■ Try it
Copy the entries that follow, exactly and completely.
------
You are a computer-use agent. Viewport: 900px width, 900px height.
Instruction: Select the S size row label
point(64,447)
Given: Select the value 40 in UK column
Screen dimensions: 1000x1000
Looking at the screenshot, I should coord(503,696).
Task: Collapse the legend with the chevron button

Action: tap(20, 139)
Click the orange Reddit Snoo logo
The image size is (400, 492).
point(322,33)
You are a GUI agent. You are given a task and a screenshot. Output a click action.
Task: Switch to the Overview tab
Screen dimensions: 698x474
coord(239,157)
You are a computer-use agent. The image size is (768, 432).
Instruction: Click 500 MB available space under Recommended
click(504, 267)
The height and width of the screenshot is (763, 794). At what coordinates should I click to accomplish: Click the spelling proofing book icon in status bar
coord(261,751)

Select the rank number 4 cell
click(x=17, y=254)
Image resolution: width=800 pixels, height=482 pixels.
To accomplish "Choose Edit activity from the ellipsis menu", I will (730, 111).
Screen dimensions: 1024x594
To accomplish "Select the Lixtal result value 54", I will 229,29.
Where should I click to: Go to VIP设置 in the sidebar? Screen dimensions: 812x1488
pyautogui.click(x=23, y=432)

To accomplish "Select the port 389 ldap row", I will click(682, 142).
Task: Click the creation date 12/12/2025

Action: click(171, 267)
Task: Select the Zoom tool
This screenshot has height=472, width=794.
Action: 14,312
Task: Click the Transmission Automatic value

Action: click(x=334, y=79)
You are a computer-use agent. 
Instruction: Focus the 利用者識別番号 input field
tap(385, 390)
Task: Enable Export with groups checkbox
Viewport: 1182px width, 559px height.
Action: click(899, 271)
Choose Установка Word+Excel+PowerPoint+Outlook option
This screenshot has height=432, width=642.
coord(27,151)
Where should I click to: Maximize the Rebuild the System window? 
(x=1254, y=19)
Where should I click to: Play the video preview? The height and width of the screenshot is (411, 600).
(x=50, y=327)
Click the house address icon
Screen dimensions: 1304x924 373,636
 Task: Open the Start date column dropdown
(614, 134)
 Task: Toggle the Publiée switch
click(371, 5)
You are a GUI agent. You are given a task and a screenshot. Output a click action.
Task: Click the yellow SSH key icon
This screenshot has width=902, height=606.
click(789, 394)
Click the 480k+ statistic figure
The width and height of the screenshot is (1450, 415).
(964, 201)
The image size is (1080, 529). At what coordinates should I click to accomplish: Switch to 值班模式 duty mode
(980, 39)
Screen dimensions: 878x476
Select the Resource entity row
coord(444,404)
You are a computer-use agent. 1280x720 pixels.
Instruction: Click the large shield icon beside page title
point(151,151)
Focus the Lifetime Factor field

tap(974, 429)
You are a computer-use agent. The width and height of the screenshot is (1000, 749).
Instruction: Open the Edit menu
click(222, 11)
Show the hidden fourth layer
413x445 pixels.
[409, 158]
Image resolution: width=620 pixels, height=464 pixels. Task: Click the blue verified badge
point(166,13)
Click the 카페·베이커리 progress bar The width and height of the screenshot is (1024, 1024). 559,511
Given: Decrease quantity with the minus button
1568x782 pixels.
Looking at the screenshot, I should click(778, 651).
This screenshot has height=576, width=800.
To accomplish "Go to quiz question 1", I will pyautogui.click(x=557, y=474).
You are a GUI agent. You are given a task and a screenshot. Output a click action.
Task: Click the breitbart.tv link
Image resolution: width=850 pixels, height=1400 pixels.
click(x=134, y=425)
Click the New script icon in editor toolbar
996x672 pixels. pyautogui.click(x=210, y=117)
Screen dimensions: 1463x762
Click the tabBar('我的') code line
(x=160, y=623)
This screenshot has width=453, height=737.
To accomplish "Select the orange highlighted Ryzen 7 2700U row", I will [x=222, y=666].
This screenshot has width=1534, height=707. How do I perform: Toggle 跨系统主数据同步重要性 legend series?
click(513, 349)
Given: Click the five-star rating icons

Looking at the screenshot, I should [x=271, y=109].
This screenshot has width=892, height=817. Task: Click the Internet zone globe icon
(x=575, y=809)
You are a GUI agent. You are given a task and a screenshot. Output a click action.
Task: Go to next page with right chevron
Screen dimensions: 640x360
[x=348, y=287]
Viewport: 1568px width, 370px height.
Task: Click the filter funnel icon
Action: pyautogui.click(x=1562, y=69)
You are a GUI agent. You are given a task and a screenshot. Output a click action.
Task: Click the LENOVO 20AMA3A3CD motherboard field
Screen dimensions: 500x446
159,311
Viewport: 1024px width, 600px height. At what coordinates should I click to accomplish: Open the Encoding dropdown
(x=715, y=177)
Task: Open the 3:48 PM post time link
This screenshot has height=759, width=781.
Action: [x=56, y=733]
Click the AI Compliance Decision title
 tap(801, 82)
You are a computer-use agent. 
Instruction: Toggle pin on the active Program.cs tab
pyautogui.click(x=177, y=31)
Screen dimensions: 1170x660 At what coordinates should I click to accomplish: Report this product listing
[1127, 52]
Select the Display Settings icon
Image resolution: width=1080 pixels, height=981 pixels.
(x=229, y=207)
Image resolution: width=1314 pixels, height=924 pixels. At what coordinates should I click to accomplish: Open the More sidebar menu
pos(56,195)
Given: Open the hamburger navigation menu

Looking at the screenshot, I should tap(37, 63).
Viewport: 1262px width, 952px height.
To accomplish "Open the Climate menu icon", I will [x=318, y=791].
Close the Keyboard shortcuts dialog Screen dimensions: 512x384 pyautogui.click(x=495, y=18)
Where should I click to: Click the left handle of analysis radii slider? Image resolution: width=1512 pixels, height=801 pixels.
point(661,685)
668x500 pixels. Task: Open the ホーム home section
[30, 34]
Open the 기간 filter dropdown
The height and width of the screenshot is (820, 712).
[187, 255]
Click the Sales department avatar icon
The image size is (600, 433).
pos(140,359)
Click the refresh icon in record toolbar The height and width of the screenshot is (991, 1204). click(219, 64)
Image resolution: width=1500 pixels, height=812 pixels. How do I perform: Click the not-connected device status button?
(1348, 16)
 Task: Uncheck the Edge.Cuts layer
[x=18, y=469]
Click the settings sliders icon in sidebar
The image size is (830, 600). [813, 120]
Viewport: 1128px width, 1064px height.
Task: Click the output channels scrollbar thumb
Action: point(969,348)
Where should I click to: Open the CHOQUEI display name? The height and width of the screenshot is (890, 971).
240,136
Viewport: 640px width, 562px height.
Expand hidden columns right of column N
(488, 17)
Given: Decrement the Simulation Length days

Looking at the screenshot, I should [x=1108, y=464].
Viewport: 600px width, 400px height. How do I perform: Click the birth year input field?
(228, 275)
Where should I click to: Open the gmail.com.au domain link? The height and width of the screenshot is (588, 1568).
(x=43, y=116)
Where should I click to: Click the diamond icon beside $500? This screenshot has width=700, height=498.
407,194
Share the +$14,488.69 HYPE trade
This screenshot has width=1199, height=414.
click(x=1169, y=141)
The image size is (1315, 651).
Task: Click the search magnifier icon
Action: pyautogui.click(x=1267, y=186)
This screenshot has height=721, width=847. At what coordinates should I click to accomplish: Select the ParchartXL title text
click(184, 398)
------
■ Answer to the exercise
You are a computer-use agent. Viewport: 900px width, 900px height.
Instruction: Select the S size row label
point(64,447)
Given: Select the value 40 in UK column
Screen dimensions: 1000x1000
Looking at the screenshot, I should coord(503,696).
Task: Collapse the legend with the chevron button

Action: tap(20, 139)
Click the orange Reddit Snoo logo
The image size is (400, 492).
point(322,33)
You are a GUI agent. You are given a task and a screenshot. Output a click action.
Task: Switch to the Overview tab
Screen dimensions: 698x474
coord(239,157)
You are a computer-use agent. The image size is (768, 432).
Instruction: Click 500 MB available space under Recommended
click(504, 267)
The height and width of the screenshot is (763, 794). At what coordinates should I click to accomplish: Click the spelling proofing book icon in status bar
coord(261,751)

Select the rank number 4 cell
click(x=17, y=254)
Image resolution: width=800 pixels, height=482 pixels.
To accomplish "Choose Edit activity from the ellipsis menu", I will (730, 111).
Screen dimensions: 1024x594
To accomplish "Select the Lixtal result value 54", I will 229,29.
Where should I click to: Go to VIP设置 in the sidebar? Screen dimensions: 812x1488
pyautogui.click(x=23, y=432)

To accomplish "Select the port 389 ldap row", I will click(682, 142).
Task: Click the creation date 12/12/2025

Action: click(171, 267)
Task: Select the Zoom tool
This screenshot has height=472, width=794.
Action: 14,312
Task: Click the Transmission Automatic value

Action: click(x=334, y=79)
You are a computer-use agent. 
Instruction: Focus the 利用者識別番号 input field
tap(385, 390)
Task: Enable Export with groups checkbox
Viewport: 1182px width, 559px height.
Action: click(899, 271)
Choose Установка Word+Excel+PowerPoint+Outlook option
This screenshot has height=432, width=642.
coord(27,151)
Where should I click to: Maximize the Rebuild the System window? 
(x=1254, y=19)
Where should I click to: Play the video preview? The height and width of the screenshot is (411, 600).
(x=50, y=327)
Click the house address icon
Screen dimensions: 1304x924 373,636
 Task: Open the Start date column dropdown
(614, 134)
 Task: Toggle the Publiée switch
click(371, 5)
You are a GUI agent. You are given a task and a screenshot. Output a click action.
Task: Click the yellow SSH key icon
This screenshot has width=902, height=606.
click(789, 394)
Click the 480k+ statistic figure
The width and height of the screenshot is (1450, 415).
(964, 201)
The image size is (1080, 529). At what coordinates should I click to accomplish: Switch to 值班模式 duty mode
(980, 39)
Screen dimensions: 878x476
Select the Resource entity row
coord(444,404)
You are a computer-use agent. 1280x720 pixels.
Instruction: Click the large shield icon beside page title
point(151,151)
Focus the Lifetime Factor field

tap(974, 429)
You are a computer-use agent. The width and height of the screenshot is (1000, 749).
Instruction: Open the Edit menu
click(222, 11)
Show the hidden fourth layer
413x445 pixels.
[409, 158]
Image resolution: width=620 pixels, height=464 pixels. Task: Click the blue verified badge
point(166,13)
Click the 카페·베이커리 progress bar The width and height of the screenshot is (1024, 1024). 559,511
Given: Decrease quantity with the minus button
1568x782 pixels.
Looking at the screenshot, I should click(778, 651).
This screenshot has height=576, width=800.
To accomplish "Go to quiz question 1", I will pyautogui.click(x=557, y=474).
You are a GUI agent. You are given a task and a screenshot. Output a click action.
Task: Click the breitbart.tv link
Image resolution: width=850 pixels, height=1400 pixels.
click(x=134, y=425)
Click the New script icon in editor toolbar
996x672 pixels. pyautogui.click(x=210, y=117)
Screen dimensions: 1463x762
Click the tabBar('我的') code line
(x=160, y=623)
This screenshot has width=453, height=737.
To accomplish "Select the orange highlighted Ryzen 7 2700U row", I will [x=222, y=666].
This screenshot has width=1534, height=707. How do I perform: Toggle 跨系统主数据同步重要性 legend series?
click(513, 349)
Given: Click the five-star rating icons

Looking at the screenshot, I should [x=271, y=109].
This screenshot has width=892, height=817. Task: Click the Internet zone globe icon
(x=575, y=809)
You are a GUI agent. You are given a task and a screenshot. Output a click action.
Task: Go to next page with right chevron
Screen dimensions: 640x360
[x=348, y=287]
Viewport: 1568px width, 370px height.
Task: Click the filter funnel icon
Action: pyautogui.click(x=1562, y=69)
You are a GUI agent. You are given a task and a screenshot. Output a click action.
Task: Click the LENOVO 20AMA3A3CD motherboard field
Screen dimensions: 500x446
159,311
Viewport: 1024px width, 600px height. At what coordinates should I click to accomplish: Open the Encoding dropdown
(x=715, y=177)
Task: Open the 3:48 PM post time link
This screenshot has height=759, width=781.
Action: [x=56, y=733]
Click the AI Compliance Decision title
 tap(801, 82)
You are a computer-use agent. 
Instruction: Toggle pin on the active Program.cs tab
pyautogui.click(x=177, y=31)
Screen dimensions: 1170x660 At what coordinates should I click to accomplish: Report this product listing
[1127, 52]
Select the Display Settings icon
Image resolution: width=1080 pixels, height=981 pixels.
(x=229, y=207)
Image resolution: width=1314 pixels, height=924 pixels. At what coordinates should I click to accomplish: Open the More sidebar menu
pos(56,195)
Given: Open the hamburger navigation menu

Looking at the screenshot, I should tap(37, 63).
Viewport: 1262px width, 952px height.
To accomplish "Open the Climate menu icon", I will [x=318, y=791].
Close the Keyboard shortcuts dialog Screen dimensions: 512x384 pyautogui.click(x=495, y=18)
Where should I click to: Click the left handle of analysis radii slider? Image resolution: width=1512 pixels, height=801 pixels.
point(661,685)
668x500 pixels. Task: Open the ホーム home section
[30, 34]
Open the 기간 filter dropdown
The height and width of the screenshot is (820, 712).
[187, 255]
Click the Sales department avatar icon
The image size is (600, 433).
pos(140,359)
Click the refresh icon in record toolbar The height and width of the screenshot is (991, 1204). click(219, 64)
Image resolution: width=1500 pixels, height=812 pixels. How do I perform: Click the not-connected device status button?
(1348, 16)
 Task: Uncheck the Edge.Cuts layer
[x=18, y=469]
Click the settings sliders icon in sidebar
The image size is (830, 600). [813, 120]
Viewport: 1128px width, 1064px height.
Task: Click the output channels scrollbar thumb
Action: point(969,348)
Where should I click to: Open the CHOQUEI display name? The height and width of the screenshot is (890, 971).
240,136
Viewport: 640px width, 562px height.
Expand hidden columns right of column N
(488, 17)
Given: Decrement the Simulation Length days

Looking at the screenshot, I should [x=1108, y=464].
Viewport: 600px width, 400px height. How do I perform: Click the birth year input field?
(228, 275)
Where should I click to: Open the gmail.com.au domain link? The height and width of the screenshot is (588, 1568).
(x=43, y=116)
Where should I click to: Click the diamond icon beside $500? This screenshot has width=700, height=498.
407,194
Share the +$14,488.69 HYPE trade
This screenshot has width=1199, height=414.
click(x=1169, y=141)
The image size is (1315, 651).
Task: Click the search magnifier icon
Action: pyautogui.click(x=1267, y=186)
This screenshot has height=721, width=847. At what coordinates should I click to accomplish: Select the ParchartXL title text
click(184, 398)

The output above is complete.